DOCUMENT PASSAGE ->
##########
Alexander Friedrich Wilhelm Duncker (February 18, 1813 – August 23, 1879) was a German publisher and bookseller.

Life and family
He was descended from a successful Berlin family of booksellers, born in Berlin, the son of Carl Friedrich Wilhelm Duncker (1781–1869) and Fanny Duncker (née Wolff). His brothers included historian and politician Maximilian Duncker (1811–1886), and publisher and pundit Franz Duncker (1822–1888), founder of a trade union with labor economist Max Hirsch (1832–1905). Another brother, Hermann Carl Rudolf Duncker (1817–1892) was a member of the Prussian National Assembly and a mayor of Berlin.

Duncker's father had founded the publishing firm  in 1809, running it alone after business partner Peter Humblot died in 1828. Alexander Duncker started his education in 1829. After apprenticeships with Friedrich Christoph Perthes and Johann Besser in Hamburg, Duncker founded his own firm, "Verlag Alexander Duncker." His firm specialized in Belles lettres (German: Belletristik) and visual arts. Among the authors he published were Thekla von Gumpert, Ida Hahn-Hahn, Paul Heyse, Karl von Holtei, August Kopisch, Fanny Lewald, Elise Polko, Christian Friedrich Scherenberg, Hermann von Pückler-Muskau, and Friedrich von Uechtriz. He was instrumental in promoting new authors, and some of them Emanuel Geibel, Wilhelm Jensen, Marie Petersen, Gustav zu Putlitz, and Theodor Storm found their first recognition through Duncker's efforts.
##########
RECORDS ->
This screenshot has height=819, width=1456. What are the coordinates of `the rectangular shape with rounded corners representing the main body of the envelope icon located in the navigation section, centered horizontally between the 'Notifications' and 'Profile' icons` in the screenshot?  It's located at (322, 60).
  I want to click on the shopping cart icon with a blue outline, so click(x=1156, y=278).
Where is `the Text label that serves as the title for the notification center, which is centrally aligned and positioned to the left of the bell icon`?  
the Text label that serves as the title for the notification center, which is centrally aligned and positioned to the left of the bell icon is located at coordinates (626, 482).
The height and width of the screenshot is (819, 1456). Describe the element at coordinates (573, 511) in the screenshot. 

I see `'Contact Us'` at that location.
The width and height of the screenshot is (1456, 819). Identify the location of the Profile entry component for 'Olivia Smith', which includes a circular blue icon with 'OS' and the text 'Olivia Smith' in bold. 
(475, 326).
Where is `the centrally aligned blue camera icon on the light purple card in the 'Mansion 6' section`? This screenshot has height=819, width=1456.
##########
GOAL OF THE EXERCISE -> Echo the Alexander Duncker text word for word, beginning at the words "Life and family" and stopping after "mayor of Berlin.".

ANSWER FOR THE TASK ->
Life and family
He was descended from a successful Berlin family of booksellers, born in Berlin, the son of Carl Friedrich Wilhelm Duncker (1781–1869) and Fanny Duncker (née Wolff). His brothers included historian and politician Maximilian Duncker (1811–1886), and publisher and pundit Franz Duncker (1822–1888), founder of a trade union with labor economist Max Hirsch (1832–1905). Another brother, Hermann Carl Rudolf Duncker (1817–1892) was a member of the Prussian National Assembly and a mayor of Berlin.